The N-terminal GW-repeat-containing regions of TNRC6A–TNRC6C are required for the interaction with AGO1–AGO4. (A–C) GFP-AGO1–AGO4 and HA-TNRC6A–TNRC6C N- and C-terminal fragments were coexpressed in human HEK293 cells as indicated. Cell lysates were immunoprecipitated using anti-GFP antibodies. GFP-MBP served as a negative control. Inputs and immunoprecipitates were analyzed by Western blot as described in Figure 1, B–E. (D) Wild-type HA-TNRC6C or mutants were coexpressed with GFP-AGO2 or GFP-MBP in human HEK293 cells as indicated. Cell lysates were immunoprecipitated using anti-GFP antibodies. Inputs (2%) and immunoprecipitates (50%) were analyzed as described in A–C.

FIGURE 3.

The AGO-binding domains and the Q-rich regions are required for P-body localization. (A) Localization of HA-TNRC6C in HeLa cells expressing GFP-AGO1–AGO4. (B) Localization of HA-tagged N- or C-terminal fragments of HA-TNRC6A–TNRC6C in HeLa cells expressing GFP-AGO2. (C) Localization of TNRC6 mutants in HeLa cells expressing GFP-AGO2. (D) Localization of HA-TNRC6A, TNRC6B, and TNRC6C lacking the Q-rich regions in HeLa cells expressing GFP-AGO2. In all panels, the merged images show the GFP signal in green and the HA signal in red. The fraction of cells exhibiting a staining identical to that shown in the representative panel was determined by scoring at least 100 cells (showing Argonaute-containing foci) in two independent transfections performed per protein.
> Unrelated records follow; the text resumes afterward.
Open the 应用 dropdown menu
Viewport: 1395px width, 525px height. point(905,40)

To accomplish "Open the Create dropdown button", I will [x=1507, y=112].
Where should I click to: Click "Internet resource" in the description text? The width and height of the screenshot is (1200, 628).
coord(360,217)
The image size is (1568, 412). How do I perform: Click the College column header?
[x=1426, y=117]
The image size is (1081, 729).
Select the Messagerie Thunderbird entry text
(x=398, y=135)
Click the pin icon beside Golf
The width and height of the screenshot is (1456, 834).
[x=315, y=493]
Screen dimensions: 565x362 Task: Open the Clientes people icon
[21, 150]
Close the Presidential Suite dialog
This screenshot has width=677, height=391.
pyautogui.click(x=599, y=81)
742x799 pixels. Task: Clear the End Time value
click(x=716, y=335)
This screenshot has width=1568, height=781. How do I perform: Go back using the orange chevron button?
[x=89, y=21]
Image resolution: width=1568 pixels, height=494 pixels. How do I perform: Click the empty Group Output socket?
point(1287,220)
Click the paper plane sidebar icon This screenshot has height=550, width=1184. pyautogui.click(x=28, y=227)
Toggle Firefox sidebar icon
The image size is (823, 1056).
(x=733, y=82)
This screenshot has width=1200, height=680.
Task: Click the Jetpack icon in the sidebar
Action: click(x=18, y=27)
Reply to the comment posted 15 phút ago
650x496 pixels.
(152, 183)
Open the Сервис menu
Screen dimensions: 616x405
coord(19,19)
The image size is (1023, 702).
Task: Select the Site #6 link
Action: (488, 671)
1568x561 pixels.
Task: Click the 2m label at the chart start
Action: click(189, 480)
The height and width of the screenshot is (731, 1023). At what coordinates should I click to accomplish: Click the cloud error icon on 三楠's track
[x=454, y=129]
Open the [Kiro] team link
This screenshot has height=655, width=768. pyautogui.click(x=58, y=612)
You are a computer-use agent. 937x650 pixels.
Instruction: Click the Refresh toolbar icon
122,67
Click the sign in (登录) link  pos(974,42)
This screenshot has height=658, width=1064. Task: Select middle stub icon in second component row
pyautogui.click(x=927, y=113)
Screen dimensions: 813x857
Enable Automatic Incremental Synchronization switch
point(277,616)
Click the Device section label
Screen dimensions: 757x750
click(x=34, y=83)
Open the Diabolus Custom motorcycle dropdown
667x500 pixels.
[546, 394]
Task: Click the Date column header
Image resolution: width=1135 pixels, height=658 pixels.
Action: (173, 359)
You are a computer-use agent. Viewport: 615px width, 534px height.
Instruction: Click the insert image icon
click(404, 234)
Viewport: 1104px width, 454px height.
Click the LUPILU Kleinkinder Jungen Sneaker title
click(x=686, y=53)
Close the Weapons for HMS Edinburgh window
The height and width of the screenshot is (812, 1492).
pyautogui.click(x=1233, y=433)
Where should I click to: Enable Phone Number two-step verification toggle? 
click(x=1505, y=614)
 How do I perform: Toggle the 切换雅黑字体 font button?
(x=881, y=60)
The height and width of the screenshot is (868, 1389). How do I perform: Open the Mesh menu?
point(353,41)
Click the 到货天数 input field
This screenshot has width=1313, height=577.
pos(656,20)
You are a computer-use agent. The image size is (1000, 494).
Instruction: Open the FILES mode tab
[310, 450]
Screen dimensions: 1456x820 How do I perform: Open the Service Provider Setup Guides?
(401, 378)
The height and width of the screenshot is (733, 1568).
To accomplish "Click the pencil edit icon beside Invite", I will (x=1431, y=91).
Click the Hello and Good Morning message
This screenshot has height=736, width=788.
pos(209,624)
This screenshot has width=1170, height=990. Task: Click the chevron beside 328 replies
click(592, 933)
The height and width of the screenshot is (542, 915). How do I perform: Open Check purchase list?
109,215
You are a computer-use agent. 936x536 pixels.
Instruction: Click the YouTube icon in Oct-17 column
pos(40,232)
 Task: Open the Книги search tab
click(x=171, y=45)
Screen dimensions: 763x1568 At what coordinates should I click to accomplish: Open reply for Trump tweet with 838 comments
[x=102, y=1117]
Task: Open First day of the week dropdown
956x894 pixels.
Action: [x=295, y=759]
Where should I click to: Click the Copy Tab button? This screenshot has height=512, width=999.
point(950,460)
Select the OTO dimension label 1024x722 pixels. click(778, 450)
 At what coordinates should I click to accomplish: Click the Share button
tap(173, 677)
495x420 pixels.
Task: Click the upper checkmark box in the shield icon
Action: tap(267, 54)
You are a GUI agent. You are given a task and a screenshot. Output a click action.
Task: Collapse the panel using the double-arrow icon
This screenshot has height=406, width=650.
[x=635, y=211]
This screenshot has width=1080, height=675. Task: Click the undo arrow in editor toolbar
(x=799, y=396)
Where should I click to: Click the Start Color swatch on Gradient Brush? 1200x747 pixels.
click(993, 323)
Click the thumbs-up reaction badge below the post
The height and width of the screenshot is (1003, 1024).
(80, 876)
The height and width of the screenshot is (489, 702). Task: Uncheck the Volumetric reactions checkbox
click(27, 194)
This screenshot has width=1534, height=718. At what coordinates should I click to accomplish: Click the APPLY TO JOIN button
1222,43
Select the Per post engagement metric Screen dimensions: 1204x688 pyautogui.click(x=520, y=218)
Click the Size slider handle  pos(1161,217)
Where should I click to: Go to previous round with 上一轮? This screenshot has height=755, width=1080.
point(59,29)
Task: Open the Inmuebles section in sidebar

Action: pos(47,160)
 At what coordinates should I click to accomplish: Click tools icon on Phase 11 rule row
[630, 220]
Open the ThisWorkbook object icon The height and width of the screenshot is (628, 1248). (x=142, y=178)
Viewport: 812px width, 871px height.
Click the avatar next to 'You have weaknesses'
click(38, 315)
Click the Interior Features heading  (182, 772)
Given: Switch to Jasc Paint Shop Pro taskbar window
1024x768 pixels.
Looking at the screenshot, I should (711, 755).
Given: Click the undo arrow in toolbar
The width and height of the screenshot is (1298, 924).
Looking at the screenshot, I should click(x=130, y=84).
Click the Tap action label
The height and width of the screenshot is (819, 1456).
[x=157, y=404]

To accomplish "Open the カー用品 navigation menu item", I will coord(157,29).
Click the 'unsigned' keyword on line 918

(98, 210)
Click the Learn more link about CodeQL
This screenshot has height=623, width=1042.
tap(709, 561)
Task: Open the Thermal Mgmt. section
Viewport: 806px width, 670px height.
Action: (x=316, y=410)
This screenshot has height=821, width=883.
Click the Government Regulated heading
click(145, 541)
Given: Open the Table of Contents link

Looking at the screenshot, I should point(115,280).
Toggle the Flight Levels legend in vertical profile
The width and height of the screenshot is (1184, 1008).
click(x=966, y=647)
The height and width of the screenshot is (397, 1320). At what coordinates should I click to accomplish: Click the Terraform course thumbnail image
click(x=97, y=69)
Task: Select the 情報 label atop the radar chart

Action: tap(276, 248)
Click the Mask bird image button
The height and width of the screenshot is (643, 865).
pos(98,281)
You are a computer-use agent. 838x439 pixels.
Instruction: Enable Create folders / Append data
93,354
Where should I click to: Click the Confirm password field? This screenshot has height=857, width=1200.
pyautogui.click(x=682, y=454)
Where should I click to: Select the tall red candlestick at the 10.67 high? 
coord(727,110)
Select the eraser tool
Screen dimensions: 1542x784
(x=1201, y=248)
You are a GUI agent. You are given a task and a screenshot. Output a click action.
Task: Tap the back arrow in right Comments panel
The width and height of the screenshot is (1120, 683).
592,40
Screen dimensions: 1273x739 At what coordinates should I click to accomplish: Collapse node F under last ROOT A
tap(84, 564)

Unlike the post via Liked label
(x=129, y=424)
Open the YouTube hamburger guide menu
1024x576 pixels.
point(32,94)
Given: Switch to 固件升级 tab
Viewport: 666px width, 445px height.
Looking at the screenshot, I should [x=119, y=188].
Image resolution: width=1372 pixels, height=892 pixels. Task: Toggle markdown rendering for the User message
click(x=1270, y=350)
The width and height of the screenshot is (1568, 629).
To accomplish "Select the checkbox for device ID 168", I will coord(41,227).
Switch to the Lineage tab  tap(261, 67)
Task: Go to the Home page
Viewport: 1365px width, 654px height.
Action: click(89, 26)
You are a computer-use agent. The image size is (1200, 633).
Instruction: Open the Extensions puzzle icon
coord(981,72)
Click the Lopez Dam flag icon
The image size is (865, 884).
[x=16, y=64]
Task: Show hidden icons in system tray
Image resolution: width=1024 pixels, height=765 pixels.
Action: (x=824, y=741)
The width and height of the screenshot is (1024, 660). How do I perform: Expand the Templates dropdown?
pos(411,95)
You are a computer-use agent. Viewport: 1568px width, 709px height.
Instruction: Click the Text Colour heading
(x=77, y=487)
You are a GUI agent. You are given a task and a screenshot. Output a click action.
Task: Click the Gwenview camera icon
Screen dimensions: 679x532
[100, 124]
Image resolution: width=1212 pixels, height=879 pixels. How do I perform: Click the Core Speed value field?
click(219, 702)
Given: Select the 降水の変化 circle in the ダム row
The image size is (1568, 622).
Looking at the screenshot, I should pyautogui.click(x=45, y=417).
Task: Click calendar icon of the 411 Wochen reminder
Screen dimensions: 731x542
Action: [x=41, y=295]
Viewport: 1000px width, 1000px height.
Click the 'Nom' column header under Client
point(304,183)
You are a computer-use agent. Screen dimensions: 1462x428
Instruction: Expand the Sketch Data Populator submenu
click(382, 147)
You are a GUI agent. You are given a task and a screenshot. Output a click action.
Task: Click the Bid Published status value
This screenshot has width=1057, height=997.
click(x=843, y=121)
Scale bar, 10 μm.

FIGURE 4.

TNRC6A–TNRC6C silence the expression of bound transcripts independently of the Argonaute proteins. (A–C) Human HEK293 cells were transfected with a mixture of three plasmids: the R-Luc-5BoxB reporter or the R-Luc control lacking the BoxB sequences, a plasmid expressing firefly luciferase as a transfection control, and vectors expressing the λN-HA-peptide or λN-HA-TNRC6A–TNRC6C. Renilla luciferase activity and mRNA levels were normalized to those of the firefly luciferase and set to 100 in cells expressing the λN-HA-peptide alone. Mean values ± standard deviations from three to four independent experiments are shown for the R-Luc-5BoxB reporter. Data corresponding to the R-Luc control (lacking the BoxB sequences) are not shown. In B, the expression levels of the λN-HA-TNRC6A–TNRC6C proteins and fragments were analyzed by Western blot. HA-MBP served as a transfection control. C shows a representative Northern blot. (D–F) Human HEK293 cells were transfected with a mixture of three plasmids: the R-Luc-5BoxB reporter or the R-Luc control reporter lacking the BoxB sequences, a plasmid expressing firefly luciferase as a transfection control, and vectors expressing the λN-HA-peptide or N- and C-terminal fragments of λN-HA-TNRC6A–TNRC6C. Renilla luciferase activity and mRNA levels were normalized to those of the firefly luciferase and analyzed as described in A. Representative Northern blots are shown in the lower panels. (G) Silencing activity of TNRC6C silencing domain (SD) measured as described in A.